## To-do list
1. From the information literacy passage below, return the part that opens with the words containing "- Learn how" and closes with "deceiving the public.".
2. In the information literacy passage below, identify every item in the bulleted list of what a person should do to be information-literate, according to Madison College Libraries.
3. Continue the information literacy passage below, beginning after its final sentence.

##### Document segment #####

According to Madison College Libraries, to be information-literate, you should:
- Have an awareness of how you engage with the digital world.
- Know how to find meaning in the information you discover.
- Learn how to articulate what kind of information you require.
- Know how to use information ethically.
- Understand the role you can play in your profession’s communication.
- Know how to evaluate information for credibility and authority.
Information literacy is critical because, even though in the 2020s, a large portion of the U.S. population can publish information online and share it with millions, sometimes billions, this hardly guarantees that they use and share that information responsibly. Indeed, many rely on inaccurate information, whether unknowingly or deliberately, deceiving the public.
Why Information Literacy and Why Now?
Writer Joanne de Róiste reminds us of the obvious yet often overlooked misunderstanding that “digital natives” are, by default, digitally savvy. While some younger people reject this notion outright as a stereotype, others see it as their “fingerprint” to enter a world where it’s perfectly acceptable to present gossip and lies as fact without qualms or repercussions. Of course, many people legitimately deserve to be called “digitally savvy,” but hardly entire generations.
So whether you learn information literacy skills formally in school, studying independently, or less formally by asking a librarian for help, you will be more skillful at vetting information thoroughly and only then passing it on to others. Information-literate people also have a moral obligation to point out information inaccuracies to those responsible for them.

##### Extracted data #####

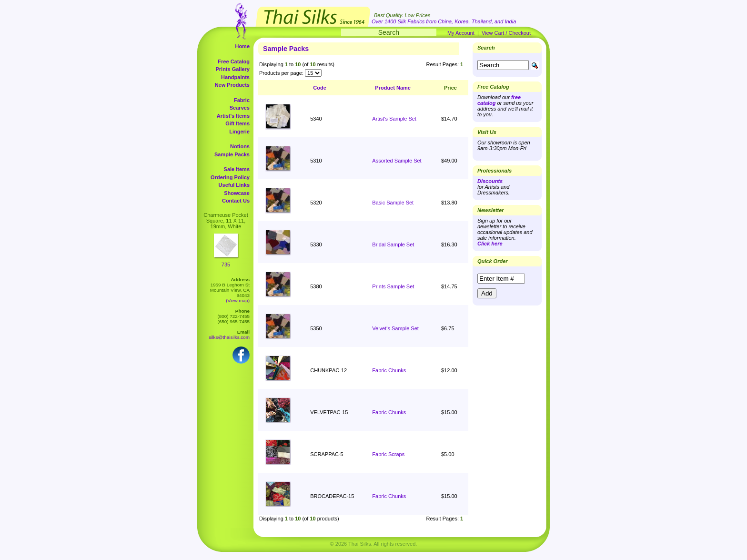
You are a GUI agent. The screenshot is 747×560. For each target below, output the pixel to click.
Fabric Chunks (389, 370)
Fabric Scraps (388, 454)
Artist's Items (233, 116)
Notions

#####

## Exercise results
1.
- Learn how to articulate what kind of information you require.
- Know how to use information ethically.
- Understand the role you can play in your profession’s communication.
- Know how to evaluate information for credibility and authority.
Information literacy is critical because, even though in the 2020s, a large portion of the U.S. population can publish information online and share it with millions, sometimes billions, this hardly guarantees that they use and share that information responsibly. Indeed, many rely on inaccurate information, whether unknowingly or deliberately, deceiving the public.

2.
- Have an awareness of how you engage with the digital world.
- Know how to find meaning in the information you discover.
- Learn how to articulate what kind of information you require.
- Know how to use information ethically.
- Understand the role you can play in your profession’s communication.
- Know how to evaluate information for credibility and authority.

3.
Why Libraries, Not Schools?
The longer question here is, why use libraries for teaching information literacy instead of schools? The answer is that both should be responsible for information literacy education — along with parents, the media industries, the government, and other influential people and groups. Yet, the persuasive messages we see every day only grow more powerful and deceptive.
Released in January 1989, the Final Report from the Presidential Committee on Information Literacy laid the foundation for this new and urgent way of giving the public a broader understanding of the practical and intellectual tools we would need to thrive in the 21st Century. It stated that:
The school would be more interactive, because students, pursuing questions of personal interest, would be interacting with other students, with teachers, with a vast array of information resources, and the community at large to a far greater degree than they presently do today. One would expect to find every student engaged in at least one open-ended, long-term quest for an answer to a serious social, scientific, aesthetic, or political problem.
It’s become clear that active students at K-12 and college levels are not the only ones who stand to benefit from information literacy. However, since adding adult courses would tax the budgets of many school districts, public libraries got involved. We point to libraries specifically because they serve a vast slice of the population, including adults.
Moreover, public libraries can instill the drive for lifelong learning that contributes to and benefits from information literacy. The following section looks at one very promising course designed for library employees specifically.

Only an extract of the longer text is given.